Exercise: A single number is the answer: the count of lines in these records with "Print" in them.

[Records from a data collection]

<<<<

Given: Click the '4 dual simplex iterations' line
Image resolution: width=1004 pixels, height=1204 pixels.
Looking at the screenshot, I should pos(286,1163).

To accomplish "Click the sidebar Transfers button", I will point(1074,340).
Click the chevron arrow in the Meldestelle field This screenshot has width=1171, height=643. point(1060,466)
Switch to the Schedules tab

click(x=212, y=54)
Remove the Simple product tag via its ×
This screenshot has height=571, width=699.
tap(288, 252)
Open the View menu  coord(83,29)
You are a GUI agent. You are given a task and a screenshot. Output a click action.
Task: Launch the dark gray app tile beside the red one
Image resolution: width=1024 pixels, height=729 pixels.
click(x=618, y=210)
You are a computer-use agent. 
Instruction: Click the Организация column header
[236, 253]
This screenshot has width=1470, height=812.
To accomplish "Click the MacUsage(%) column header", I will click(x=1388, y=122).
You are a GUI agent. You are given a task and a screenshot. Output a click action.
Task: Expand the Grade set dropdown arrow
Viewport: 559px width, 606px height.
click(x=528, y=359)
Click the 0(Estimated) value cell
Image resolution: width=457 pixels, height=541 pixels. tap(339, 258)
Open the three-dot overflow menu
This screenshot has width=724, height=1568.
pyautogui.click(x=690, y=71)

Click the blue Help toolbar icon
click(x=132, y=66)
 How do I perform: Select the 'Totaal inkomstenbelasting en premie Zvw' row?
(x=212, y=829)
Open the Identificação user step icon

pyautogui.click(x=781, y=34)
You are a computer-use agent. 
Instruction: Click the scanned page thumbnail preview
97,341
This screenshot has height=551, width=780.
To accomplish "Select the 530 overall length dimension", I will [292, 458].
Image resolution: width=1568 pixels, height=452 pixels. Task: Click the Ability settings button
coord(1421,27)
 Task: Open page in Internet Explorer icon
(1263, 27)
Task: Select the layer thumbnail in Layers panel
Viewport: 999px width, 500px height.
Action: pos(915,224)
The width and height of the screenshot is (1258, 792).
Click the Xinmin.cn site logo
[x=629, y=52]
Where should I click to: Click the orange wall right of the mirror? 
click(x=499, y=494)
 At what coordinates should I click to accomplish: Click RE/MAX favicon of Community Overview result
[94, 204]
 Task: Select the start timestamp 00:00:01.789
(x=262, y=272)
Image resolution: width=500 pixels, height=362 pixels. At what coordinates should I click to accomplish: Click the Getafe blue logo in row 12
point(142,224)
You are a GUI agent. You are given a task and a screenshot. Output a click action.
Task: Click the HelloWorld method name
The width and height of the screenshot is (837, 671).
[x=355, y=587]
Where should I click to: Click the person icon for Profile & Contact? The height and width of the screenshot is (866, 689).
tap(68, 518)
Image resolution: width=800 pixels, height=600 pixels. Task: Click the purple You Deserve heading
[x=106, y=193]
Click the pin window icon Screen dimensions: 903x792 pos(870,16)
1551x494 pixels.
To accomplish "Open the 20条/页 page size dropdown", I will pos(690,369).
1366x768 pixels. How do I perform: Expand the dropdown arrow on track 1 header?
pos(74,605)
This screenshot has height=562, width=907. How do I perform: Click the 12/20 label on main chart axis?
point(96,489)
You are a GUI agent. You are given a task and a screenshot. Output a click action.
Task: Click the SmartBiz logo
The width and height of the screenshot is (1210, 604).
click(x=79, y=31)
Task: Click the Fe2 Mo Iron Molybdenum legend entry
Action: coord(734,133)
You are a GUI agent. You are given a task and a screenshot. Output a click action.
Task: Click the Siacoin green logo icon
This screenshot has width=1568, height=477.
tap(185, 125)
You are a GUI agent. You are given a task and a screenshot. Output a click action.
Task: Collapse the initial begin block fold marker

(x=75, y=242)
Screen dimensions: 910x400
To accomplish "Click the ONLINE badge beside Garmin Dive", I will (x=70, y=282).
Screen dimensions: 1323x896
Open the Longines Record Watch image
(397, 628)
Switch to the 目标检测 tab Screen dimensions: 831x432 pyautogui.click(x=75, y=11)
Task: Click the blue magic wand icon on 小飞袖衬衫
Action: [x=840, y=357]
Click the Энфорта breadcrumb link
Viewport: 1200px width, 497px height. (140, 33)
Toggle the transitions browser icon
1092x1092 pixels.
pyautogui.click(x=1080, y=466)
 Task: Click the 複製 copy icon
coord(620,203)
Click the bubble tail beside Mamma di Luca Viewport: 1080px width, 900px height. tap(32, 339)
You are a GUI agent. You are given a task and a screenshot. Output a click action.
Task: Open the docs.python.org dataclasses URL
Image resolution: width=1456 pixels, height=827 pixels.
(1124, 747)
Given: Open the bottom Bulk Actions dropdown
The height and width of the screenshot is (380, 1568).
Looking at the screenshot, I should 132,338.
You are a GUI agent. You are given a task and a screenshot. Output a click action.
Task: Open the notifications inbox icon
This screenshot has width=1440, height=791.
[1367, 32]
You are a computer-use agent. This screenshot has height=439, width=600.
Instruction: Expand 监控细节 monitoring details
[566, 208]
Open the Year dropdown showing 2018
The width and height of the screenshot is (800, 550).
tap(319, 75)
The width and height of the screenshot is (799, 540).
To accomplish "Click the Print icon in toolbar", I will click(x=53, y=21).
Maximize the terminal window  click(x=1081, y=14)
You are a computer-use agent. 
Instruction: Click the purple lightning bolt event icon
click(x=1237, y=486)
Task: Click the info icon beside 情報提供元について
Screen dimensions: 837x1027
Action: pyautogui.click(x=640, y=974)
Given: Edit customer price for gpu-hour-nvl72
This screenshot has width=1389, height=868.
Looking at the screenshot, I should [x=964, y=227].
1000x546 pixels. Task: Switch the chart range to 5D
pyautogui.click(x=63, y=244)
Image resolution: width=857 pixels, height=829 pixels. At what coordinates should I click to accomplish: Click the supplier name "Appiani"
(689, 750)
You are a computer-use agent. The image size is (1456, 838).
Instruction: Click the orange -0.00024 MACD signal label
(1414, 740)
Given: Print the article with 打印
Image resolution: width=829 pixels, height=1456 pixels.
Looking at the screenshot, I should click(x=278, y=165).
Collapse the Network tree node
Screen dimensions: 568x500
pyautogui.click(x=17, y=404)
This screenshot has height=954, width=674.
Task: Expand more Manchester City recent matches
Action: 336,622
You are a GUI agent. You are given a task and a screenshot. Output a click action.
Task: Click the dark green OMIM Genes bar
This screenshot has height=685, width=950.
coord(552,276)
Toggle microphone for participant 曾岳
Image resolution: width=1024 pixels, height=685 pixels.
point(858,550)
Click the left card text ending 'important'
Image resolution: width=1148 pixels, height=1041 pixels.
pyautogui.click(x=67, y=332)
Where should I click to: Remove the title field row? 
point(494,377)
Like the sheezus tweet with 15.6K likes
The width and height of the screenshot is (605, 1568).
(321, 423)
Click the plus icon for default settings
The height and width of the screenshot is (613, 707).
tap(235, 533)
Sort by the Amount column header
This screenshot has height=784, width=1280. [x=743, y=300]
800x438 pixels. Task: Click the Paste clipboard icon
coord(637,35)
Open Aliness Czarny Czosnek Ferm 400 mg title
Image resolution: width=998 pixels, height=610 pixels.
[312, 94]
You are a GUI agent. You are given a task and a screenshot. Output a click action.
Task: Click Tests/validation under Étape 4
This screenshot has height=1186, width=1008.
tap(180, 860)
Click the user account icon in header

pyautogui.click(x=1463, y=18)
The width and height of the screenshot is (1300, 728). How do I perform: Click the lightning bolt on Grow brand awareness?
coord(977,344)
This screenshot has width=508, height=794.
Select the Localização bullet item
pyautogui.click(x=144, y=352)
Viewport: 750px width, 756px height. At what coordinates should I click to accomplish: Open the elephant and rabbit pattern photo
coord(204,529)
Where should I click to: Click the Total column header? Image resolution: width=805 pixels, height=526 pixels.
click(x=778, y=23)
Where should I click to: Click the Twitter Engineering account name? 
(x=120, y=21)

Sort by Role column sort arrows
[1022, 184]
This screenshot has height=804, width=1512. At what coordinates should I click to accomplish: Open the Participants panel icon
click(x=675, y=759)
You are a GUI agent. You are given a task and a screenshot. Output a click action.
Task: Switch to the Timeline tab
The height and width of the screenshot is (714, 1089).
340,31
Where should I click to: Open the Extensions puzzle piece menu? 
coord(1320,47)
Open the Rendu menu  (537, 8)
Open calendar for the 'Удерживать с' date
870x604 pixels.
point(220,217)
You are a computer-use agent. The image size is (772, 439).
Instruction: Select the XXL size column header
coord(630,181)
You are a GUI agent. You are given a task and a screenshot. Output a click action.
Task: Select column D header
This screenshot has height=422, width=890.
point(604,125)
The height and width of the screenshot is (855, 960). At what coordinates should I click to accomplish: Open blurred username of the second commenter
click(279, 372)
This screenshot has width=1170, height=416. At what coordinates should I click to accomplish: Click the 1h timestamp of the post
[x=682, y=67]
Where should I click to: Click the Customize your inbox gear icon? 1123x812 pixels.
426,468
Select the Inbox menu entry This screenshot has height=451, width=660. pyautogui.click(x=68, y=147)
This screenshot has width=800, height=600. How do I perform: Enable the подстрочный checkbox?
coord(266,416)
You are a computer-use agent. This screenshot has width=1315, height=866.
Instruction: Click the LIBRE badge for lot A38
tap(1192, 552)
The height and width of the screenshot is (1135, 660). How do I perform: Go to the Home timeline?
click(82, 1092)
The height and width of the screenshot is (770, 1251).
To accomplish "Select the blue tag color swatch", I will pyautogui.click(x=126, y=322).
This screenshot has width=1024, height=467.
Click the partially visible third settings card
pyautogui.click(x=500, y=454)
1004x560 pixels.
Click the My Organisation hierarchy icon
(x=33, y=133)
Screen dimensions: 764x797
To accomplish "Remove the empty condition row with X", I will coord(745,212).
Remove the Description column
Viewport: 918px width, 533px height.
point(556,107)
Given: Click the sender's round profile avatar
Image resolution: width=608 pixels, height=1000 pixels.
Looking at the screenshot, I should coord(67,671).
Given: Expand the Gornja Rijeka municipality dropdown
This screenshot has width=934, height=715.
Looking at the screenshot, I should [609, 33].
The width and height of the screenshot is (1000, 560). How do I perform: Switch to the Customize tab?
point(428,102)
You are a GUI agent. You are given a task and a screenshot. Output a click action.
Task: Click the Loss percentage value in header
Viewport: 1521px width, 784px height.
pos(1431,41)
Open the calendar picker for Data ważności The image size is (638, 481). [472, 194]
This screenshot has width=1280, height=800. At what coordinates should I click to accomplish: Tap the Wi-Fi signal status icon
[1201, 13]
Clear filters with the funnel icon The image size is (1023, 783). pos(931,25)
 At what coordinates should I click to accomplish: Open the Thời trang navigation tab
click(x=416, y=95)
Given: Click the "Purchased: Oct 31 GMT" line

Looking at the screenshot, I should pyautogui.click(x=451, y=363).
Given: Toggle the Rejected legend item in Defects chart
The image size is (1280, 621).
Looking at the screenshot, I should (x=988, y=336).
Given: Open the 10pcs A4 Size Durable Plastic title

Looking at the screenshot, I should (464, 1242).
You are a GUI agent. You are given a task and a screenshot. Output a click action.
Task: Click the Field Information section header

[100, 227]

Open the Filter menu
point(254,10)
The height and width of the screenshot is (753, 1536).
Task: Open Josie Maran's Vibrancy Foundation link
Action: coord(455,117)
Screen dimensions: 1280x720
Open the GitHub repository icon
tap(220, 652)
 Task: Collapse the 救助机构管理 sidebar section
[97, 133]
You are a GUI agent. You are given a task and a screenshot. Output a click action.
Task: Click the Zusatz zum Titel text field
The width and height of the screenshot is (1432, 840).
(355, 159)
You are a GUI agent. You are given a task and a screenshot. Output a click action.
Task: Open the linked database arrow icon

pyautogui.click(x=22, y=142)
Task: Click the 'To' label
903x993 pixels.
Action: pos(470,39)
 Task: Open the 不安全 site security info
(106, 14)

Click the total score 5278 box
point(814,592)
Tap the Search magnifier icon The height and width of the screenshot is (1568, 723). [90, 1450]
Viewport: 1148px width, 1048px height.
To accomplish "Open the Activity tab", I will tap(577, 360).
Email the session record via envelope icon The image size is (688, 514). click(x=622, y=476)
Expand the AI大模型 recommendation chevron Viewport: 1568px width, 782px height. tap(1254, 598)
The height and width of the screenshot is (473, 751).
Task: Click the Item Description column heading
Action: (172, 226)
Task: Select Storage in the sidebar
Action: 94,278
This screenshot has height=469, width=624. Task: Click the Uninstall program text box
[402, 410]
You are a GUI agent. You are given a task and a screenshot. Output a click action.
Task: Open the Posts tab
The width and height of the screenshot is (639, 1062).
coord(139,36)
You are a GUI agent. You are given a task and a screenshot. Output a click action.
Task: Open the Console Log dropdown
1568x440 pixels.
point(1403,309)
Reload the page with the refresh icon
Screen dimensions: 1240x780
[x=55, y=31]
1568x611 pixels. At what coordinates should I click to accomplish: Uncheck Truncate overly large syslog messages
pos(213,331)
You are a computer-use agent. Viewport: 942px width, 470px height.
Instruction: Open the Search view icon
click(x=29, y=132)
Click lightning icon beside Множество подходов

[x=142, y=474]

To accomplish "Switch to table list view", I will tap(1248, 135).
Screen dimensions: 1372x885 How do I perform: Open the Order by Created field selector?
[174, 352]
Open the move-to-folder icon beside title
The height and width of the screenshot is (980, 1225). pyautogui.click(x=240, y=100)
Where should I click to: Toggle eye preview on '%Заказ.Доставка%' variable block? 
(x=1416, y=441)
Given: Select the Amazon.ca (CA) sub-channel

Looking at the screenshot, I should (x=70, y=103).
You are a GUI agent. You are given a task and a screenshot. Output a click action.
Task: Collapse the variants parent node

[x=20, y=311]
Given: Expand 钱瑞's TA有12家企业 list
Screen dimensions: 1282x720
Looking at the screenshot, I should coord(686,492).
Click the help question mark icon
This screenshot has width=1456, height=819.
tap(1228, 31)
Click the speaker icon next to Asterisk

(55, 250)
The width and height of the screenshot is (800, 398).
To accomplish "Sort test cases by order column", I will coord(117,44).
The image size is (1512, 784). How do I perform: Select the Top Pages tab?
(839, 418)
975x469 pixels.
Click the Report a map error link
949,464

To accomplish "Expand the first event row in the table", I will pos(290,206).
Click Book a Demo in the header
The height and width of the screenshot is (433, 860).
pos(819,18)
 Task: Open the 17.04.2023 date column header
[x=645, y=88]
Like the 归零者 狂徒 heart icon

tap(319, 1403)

>>>>

Result of the task: 2